• [Problem statement]:
Your task is to transcribe exactly, and only, the lines running from the one with "You are a computer-use agent." to the end of the listing below, inclusive, with every picture left out.

[Opening Record set section]

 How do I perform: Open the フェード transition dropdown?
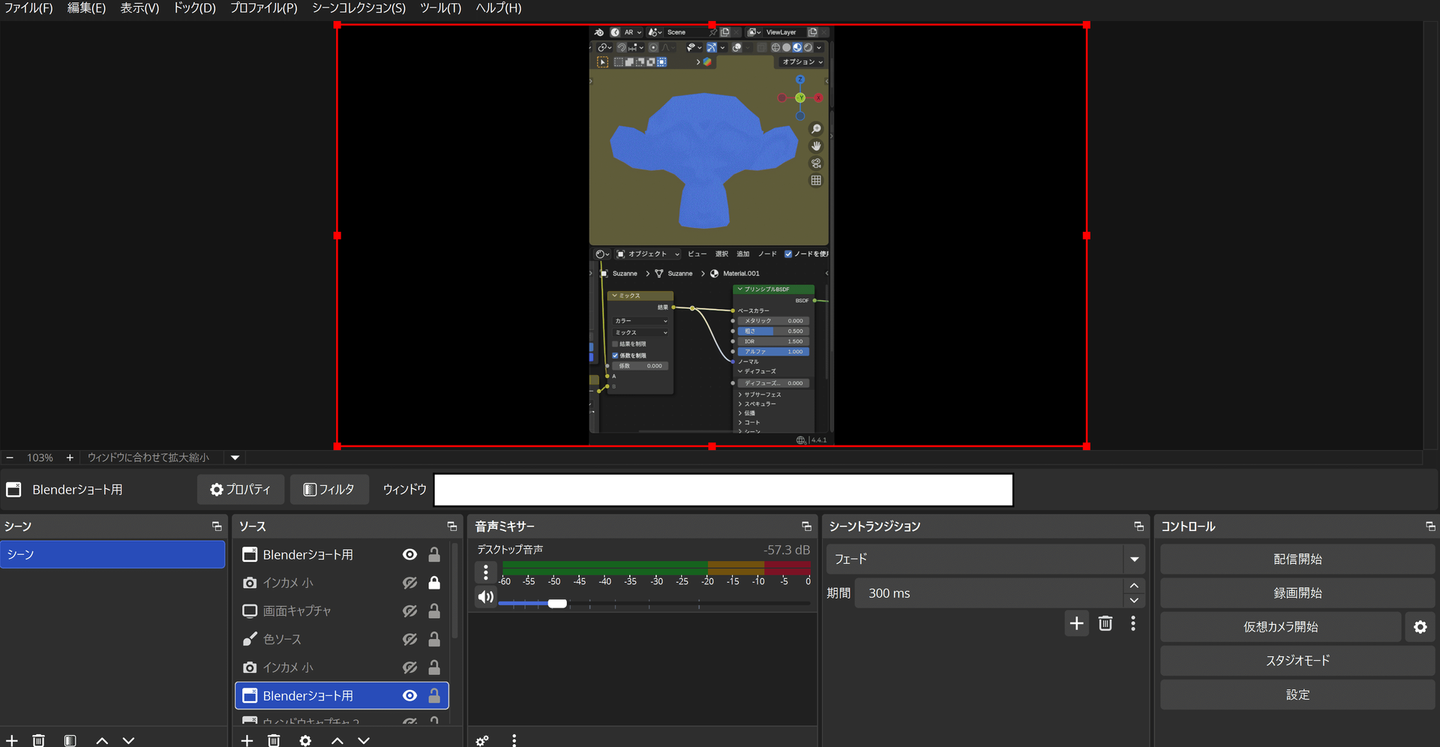click(x=1133, y=559)
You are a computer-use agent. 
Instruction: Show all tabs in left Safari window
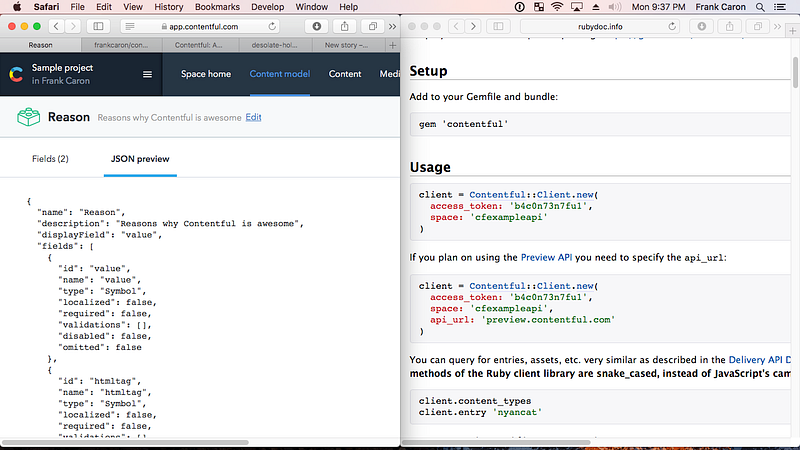pyautogui.click(x=372, y=25)
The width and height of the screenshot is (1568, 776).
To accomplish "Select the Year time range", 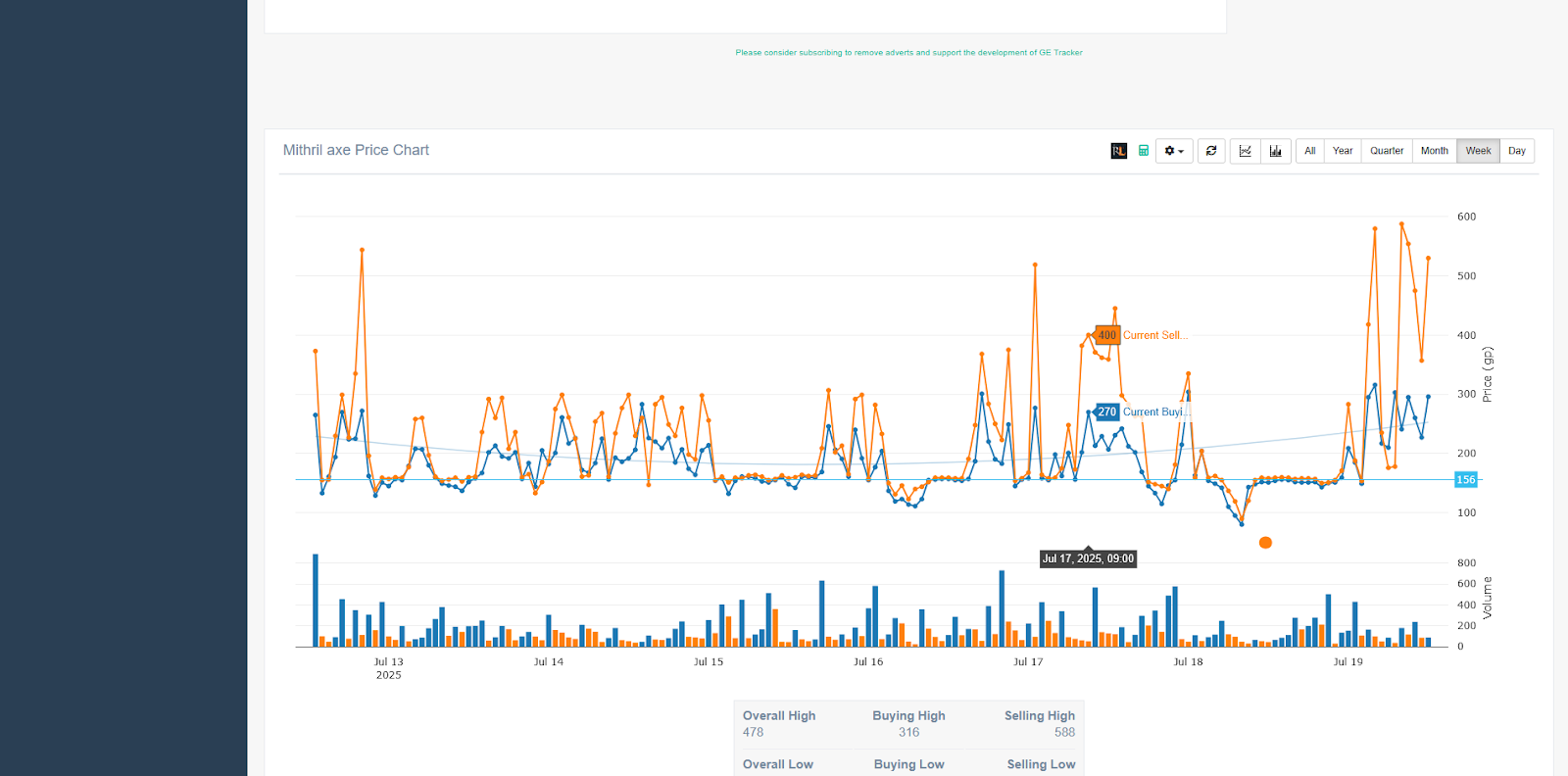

[Closing Record set section]

• [The answer]:
You are a computer-use agent. 
Instruction: Show all tabs in left Safari window
pyautogui.click(x=372, y=25)
The width and height of the screenshot is (1568, 776).
To accomplish "Select the Year time range", 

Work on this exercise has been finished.